6. Angelic Upstarts- Teenage Warning. 

First there was Sham. Then the Upstarts. And after the Cockney Rejects. The Angelic Upstarts wee the link between the old Sham style punk and Oi! Fiercely anti-racist, fiercely anti-police, and with a pretty fierce sound. Brilliant.

7. Wu-Tang Clan – Enter the Wu-Tang (36 Chambers) 

True confessions time. Wu-Tang was a group that largely passed by me. Sure, I’d heard of them, but I couldn’t name a song or a record if my life depended upon it. Live and learn. A lot of their stuff (and one of their members) showed up on Netflix’s Luke Cage. Here we are. And it’s pretty good (yeah, twenty years late). Intricate sampling and cleverly put together stuff. I stand corrected.

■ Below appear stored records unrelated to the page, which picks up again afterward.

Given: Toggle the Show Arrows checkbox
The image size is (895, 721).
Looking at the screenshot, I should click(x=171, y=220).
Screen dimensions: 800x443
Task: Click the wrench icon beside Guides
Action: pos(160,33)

8. Dirty Projectors – Bitte Orca

Another band that largely escaped my notice, but a series of profiles in places like the New York Times led me to give this a listen. It’s intellectual pop. Not something to grab you on the first listen, but something that’s absorbed over time. But when it is…

9  Louder Tan War

I usually read Mojo and often pick up Uncut, but I’ve noticed Louder Than War on the newsstands recently. Founded in 2015, the website now magazine has pretty good stuff from the punkier side of the street, but at nearly $15 Canadian, it’s a little pricey (true the others I read are the same price, but there’s a free CD with them). Anyway, something to watch.

10. Chuck Berry

I know I did a Chuck Berry piece earlier this month. But are you really complaining?

 

Next month, Jesus and Mary Chain and the new Boss Hog seem likely for inclusion. And I’ll be seeing the Sleaford Mods, P.J. Harvey and Sallie Ford. April is looking good.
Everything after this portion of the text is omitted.